Aim of the exercise:
Lay out every line of the listing below as a JSON list of strings, with one string per line and blank lines omitted.

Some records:
— begin —
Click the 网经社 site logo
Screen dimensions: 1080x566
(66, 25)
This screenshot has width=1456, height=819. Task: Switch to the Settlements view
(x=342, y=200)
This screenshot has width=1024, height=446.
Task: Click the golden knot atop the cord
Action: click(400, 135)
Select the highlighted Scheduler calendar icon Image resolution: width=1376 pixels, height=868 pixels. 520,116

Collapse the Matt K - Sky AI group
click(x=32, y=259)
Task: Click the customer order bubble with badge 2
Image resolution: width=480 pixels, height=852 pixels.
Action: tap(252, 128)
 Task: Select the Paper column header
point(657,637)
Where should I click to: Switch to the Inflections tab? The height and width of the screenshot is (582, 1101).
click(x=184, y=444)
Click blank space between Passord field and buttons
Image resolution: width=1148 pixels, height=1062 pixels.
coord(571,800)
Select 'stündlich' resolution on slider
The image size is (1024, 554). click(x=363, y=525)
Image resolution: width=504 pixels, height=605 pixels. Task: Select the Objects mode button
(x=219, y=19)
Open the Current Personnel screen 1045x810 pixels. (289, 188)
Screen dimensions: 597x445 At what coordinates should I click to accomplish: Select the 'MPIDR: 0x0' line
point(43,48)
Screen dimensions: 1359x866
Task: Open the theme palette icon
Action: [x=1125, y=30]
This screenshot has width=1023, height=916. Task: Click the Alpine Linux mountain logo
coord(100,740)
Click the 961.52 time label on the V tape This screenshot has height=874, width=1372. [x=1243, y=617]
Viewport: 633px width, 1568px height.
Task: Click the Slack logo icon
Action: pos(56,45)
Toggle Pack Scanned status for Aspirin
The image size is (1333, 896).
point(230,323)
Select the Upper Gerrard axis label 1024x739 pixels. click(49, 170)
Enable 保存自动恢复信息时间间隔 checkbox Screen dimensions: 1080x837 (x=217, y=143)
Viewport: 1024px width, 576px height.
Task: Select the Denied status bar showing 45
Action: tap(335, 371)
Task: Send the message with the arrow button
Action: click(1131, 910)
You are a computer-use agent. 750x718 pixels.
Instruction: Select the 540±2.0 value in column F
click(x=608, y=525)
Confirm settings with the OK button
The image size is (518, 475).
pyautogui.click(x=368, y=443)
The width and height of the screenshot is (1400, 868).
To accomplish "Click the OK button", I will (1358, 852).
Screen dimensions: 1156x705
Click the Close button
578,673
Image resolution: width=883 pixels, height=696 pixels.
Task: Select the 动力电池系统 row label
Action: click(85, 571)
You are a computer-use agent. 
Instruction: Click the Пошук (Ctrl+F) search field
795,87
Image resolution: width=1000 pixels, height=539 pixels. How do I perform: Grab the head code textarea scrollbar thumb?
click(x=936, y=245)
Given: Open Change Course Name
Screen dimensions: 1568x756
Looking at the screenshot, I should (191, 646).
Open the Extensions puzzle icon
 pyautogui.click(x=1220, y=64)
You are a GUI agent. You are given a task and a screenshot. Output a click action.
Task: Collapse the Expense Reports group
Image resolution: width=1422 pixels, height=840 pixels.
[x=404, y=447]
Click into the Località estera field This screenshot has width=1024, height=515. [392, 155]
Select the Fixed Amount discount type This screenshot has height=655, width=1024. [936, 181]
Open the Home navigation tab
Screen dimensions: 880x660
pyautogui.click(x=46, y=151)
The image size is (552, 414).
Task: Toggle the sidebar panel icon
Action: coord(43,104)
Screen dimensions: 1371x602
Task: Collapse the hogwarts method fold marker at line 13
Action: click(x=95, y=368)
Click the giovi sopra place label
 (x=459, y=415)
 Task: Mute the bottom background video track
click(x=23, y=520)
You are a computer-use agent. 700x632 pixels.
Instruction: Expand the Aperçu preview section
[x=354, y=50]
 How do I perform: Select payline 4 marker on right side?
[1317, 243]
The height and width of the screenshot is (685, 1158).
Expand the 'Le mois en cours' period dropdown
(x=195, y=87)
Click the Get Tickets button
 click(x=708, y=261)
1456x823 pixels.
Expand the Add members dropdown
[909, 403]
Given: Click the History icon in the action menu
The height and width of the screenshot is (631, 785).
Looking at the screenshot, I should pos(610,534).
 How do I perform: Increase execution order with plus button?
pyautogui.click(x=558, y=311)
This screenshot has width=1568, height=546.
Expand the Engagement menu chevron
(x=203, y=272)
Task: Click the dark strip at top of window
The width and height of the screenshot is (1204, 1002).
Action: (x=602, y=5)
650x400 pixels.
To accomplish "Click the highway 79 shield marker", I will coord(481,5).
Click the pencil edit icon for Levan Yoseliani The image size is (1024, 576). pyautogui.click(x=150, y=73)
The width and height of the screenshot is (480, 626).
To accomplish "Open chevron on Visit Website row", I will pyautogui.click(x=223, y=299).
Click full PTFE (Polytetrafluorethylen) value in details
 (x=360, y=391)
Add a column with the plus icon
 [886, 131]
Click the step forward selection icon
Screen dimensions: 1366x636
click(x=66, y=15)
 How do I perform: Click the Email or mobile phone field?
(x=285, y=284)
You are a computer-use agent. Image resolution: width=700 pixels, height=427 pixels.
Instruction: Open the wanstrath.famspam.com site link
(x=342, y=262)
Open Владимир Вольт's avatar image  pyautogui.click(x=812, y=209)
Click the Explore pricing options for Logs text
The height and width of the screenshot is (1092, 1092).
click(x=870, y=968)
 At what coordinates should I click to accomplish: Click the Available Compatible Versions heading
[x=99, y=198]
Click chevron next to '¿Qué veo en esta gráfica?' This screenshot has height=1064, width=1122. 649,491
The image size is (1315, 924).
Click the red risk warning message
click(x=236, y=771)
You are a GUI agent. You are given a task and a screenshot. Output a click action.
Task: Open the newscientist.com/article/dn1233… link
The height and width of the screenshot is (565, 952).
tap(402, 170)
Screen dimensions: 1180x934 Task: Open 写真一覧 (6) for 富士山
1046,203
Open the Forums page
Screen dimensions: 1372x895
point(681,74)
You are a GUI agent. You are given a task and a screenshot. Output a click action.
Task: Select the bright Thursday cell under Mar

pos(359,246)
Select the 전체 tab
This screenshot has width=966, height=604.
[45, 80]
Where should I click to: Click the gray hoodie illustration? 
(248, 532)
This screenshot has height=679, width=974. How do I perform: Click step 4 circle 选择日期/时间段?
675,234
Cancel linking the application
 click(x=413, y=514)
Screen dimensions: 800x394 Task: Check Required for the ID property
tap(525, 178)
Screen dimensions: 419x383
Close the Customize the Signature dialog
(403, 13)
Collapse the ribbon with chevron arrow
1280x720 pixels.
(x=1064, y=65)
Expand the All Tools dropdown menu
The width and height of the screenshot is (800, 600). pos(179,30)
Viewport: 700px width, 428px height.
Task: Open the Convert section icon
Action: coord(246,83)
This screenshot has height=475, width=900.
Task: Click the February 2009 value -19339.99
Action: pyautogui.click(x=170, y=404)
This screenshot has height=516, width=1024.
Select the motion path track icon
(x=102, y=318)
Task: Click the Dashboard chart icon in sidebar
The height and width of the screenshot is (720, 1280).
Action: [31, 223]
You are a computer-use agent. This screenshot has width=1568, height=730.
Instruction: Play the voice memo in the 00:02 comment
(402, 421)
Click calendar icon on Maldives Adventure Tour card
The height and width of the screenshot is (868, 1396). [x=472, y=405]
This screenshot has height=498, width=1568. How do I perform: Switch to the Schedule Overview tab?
— end —
Exercise answer:
[
  "Click the 网经社 site logo",
  "Screen dimensions: 1080x566",
  "(66, 25)",
  "This screenshot has width=1456, height=819. Task: Switch to the Settlements view",
  "(x=342, y=200)",
  "This screenshot has width=1024, height=446.",
  "Task: Click the golden knot atop the cord",
  "Action: click(400, 135)",
  "Select the highlighted Scheduler calendar icon Image resolution: width=1376 pixels, height=868 pixels. 520,116",
  "Collapse the Matt K - Sky AI group",
  "click(x=32, y=259)",
  "Task: Click the customer order bubble with badge 2",
  "Image resolution: width=480 pixels, height=852 pixels.",
  "Action: tap(252, 128)",
  " Task: Select the Paper column header",
  "point(657,637)",
  "Where should I click to: Switch to the Inflections tab? The height and width of the screenshot is (582, 1101).",
  "click(x=184, y=444)",
  "Click blank space between Passord field and buttons",
  "Image resolution: width=1148 pixels, height=1062 pixels.",
  "coord(571,800)",
  "Select 'stündlich' resolution on slider",
  "The image size is (1024, 554). click(x=363, y=525)",
  "Image resolution: width=504 pixels, height=605 pixels. Task: Select the Objects mode button",
  "(x=219, y=19)",
  "Open the Current Personnel screen 1045x810 pixels. (289, 188)",
  "Screen dimensions: 597x445 At what coordinates should I click to accomplish: Select the 'MPIDR: 0x0' line",
  "point(43,48)",
  "Screen dimensions: 1359x866",
  "Task: Open the theme palette icon",
  "Action: [x=1125, y=30]",
  "This screenshot has width=1023, height=916. Task: Click the Alpine Linux mountain logo",
  "coord(100,740)",
  "Click the 961.52 time label on the V tape This screenshot has height=874, width=1372. [x=1243, y=617]",
  "Viewport: 633px width, 1568px height.",
  "Task: Click the Slack logo icon",
  "Action: pos(56,45)",
  "Toggle Pack Scanned status for Aspirin",
  "The image size is (1333, 896).",
  "point(230,323)",
  "Select the Upper Gerrard axis label 1024x739 pixels. click(49, 170)",
  "Enable 保存自动恢复信息时间间隔 checkbox Screen dimensions: 1080x837 (x=217, y=143)",
  "Viewport: 1024px width, 576px height.",
  "Task: Select the Denied status bar showing 45",
  "Action: tap(335, 371)",
  "Task: Send the message with the arrow button",
  "Action: click(1131, 910)",
  "You are a computer-use agent. 750x718 pixels.",
  "Instruction: Select the 540±2.0 value in column F",
  "click(x=608, y=525)",
  "Confirm settings with the OK button",
  "The image size is (518, 475).",
  "pyautogui.click(x=368, y=443)",
  "The width and height of the screenshot is (1400, 868).",
  "To accomplish \"Click the OK button\", I will (1358, 852).",
  "Screen dimensions: 1156x705",
  "Click the Close button",
  "578,673",
  "Image resolution: width=883 pixels, height=696 pixels.",
  "Task: Select the 动力电池系统 row label",
  "Action: click(85, 571)",
  "You are a computer-use agent. ",
  "Instruction: Click the Пошук (Ctrl+F) search field",
  "795,87",
  "Image resolution: width=1000 pixels, height=539 pixels. How do I perform: Grab the head code textarea scrollbar thumb?",
  "click(x=936, y=245)",
  "Given: Open Change Course Name",
  "Screen dimensions: 1568x756",
  "Looking at the screenshot, I should (191, 646).",
  "Open the Extensions puzzle icon",
  " pyautogui.click(x=1220, y=64)",
  "You are a GUI agent. You are given a task and a screenshot. Output a click action.",
  "Task: Collapse the Expense Reports group",
  "Image resolution: width=1422 pixels, height=840 pixels.",
  "[x=404, y=447]",
  "Click into the Località estera field This screenshot has width=1024, height=515. [392, 155]",
  "Select the Fixed Amount discount type This screenshot has height=655, width=1024. [936, 181]",
  "Open the Home navigation tab",
  "Screen dimensions: 880x660",
  "pyautogui.click(x=46, y=151)",
  "The image size is (552, 414).",
  "Task: Toggle the sidebar panel icon",
  "Action: coord(43,104)",
  "Screen dimensions: 1371x602",
  "Task: Collapse the hogwarts method fold marker at line 13",
  "Action: click(x=95, y=368)",
  "Click the giovi sopra place label",
  " (x=459, y=415)",
  " Task: Mute the bottom background video track",
  "click(x=23, y=520)",
  "You are a computer-use agent. 700x632 pixels.",
  "Instruction: Expand the Aperçu preview section",
  "[x=354, y=50]",
  " How do I perform: Select payline 4 marker on right side?",
  "[1317, 243]",
  "The height and width of the screenshot is (685, 1158).",
  "Expand the 'Le mois en cours' period dropdown",
  "(x=195, y=87)",
  "Click the Get Tickets button",
  " click(x=708, y=261)",
  "1456x823 pixels.",
  "Expand the Add members dropdown",
  "[909, 403]",
  "Given: Click the History icon in the action menu",
  "The height and width of the screenshot is (631, 785).",
  "Looking at the screenshot, I should pos(610,534).",
  " How do I perform: Increase execution order with plus button?",
  "pyautogui.click(x=558, y=311)",
  "This screenshot has width=1568, height=546.",
  "Expand the Engagement menu chevron",
  "(x=203, y=272)",
  "Task: Click the dark strip at top of window",
  "The width and height of the screenshot is (1204, 1002).",
  "Action: (x=602, y=5)",
  "650x400 pixels.",
  "To accomplish \"Click the highway 79 shield marker\", I will coord(481,5).",
  "Click the pencil edit icon for Levan Yoseliani The image size is (1024, 576). pyautogui.click(x=150, y=73)",
  "The width and height of the screenshot is (480, 626).",
  "To accomplish \"Open chevron on Visit Website row\", I will pyautogui.click(x=223, y=299).",
  "Click full PTFE (Polytetrafluorethylen) value in details",
  " (x=360, y=391)",
  "Add a column with the plus icon",
  " [886, 131]",
  "Click the step forward selection icon",
  "Screen dimensions: 1366x636",
  "click(x=66, y=15)",
  " How do I perform: Click the Email or mobile phone field?",
  "(x=285, y=284)",
  "You are a computer-use agent. Image resolution: width=700 pixels, height=427 pixels.",
  "Instruction: Open the wanstrath.famspam.com site link",
  "(x=342, y=262)",
  "Open Владимир Вольт's avatar image  pyautogui.click(x=812, y=209)",
  "Click the Explore pricing options for Logs text",
  "The height and width of the screenshot is (1092, 1092).",
  "click(x=870, y=968)",
  " At what coordinates should I click to accomplish: Click the Available Compatible Versions heading",
  "[x=99, y=198]",
  "Click chevron next to '¿Qué veo en esta gráfica?' This screenshot has height=1064, width=1122. 649,491",
  "The image size is (1315, 924).",
  "Click the red risk warning message",
  "click(x=236, y=771)",
  "You are a GUI agent. You are given a task and a screenshot. Output a click action.",
  "Task: Open the newscientist.com/article/dn1233… link",
  "The height and width of the screenshot is (565, 952).",
  "tap(402, 170)",
  "Screen dimensions: 1180x934 Task: Open 写真一覧 (6) for 富士山",
  "1046,203",
  "Open the Forums page",
  "Screen dimensions: 1372x895",
  "point(681,74)",
  "You are a GUI agent. You are given a task and a screenshot. Output a click action.",
  "Task: Select the bright Thursday cell under Mar",
  "pos(359,246)",
  "Select the 전체 tab",
  "This screenshot has width=966, height=604.",
  "[45, 80]",
  "Where should I click to: Click the gray hoodie illustration? ",
  "(248, 532)",
  "This screenshot has height=679, width=974. How do I perform: Click step 4 circle 选择日期/时间段?",
  "675,234",
  "Cancel linking the application",
  " click(x=413, y=514)",
  "Screen dimensions: 800x394 Task: Check Required for the ID property",
  "tap(525, 178)",
  "Screen dimensions: 419x383",
  "Close the Customize the Signature dialog",
  "(403, 13)",
  "Collapse the ribbon with chevron arrow",
  "1280x720 pixels.",
  "(x=1064, y=65)",
  "Expand the All Tools dropdown menu",
  "The width and height of the screenshot is (800, 600). pos(179,30)",
  "Viewport: 700px width, 428px height.",
  "Task: Open the Convert section icon",
  "Action: coord(246,83)",
  "This screenshot has height=475, width=900.",
  "Task: Click the February 2009 value -19339.99",
  "Action: pyautogui.click(x=170, y=404)",
  "This screenshot has height=516, width=1024.",
  "Select the motion path track icon",
  "(x=102, y=318)",
  "Task: Click the Dashboard chart icon in sidebar",
  "The height and width of the screenshot is (720, 1280).",
  "Action: [31, 223]",
  "You are a computer-use agent. This screenshot has width=1568, height=730.",
  "Instruction: Play the voice memo in the 00:02 comment",
  "(402, 421)",
  "Click calendar icon on Maldives Adventure Tour card",
  "The height and width of the screenshot is (868, 1396). [x=472, y=405]",
  "This screenshot has height=498, width=1568. How do I perform: Switch to the Schedule Overview tab?"
]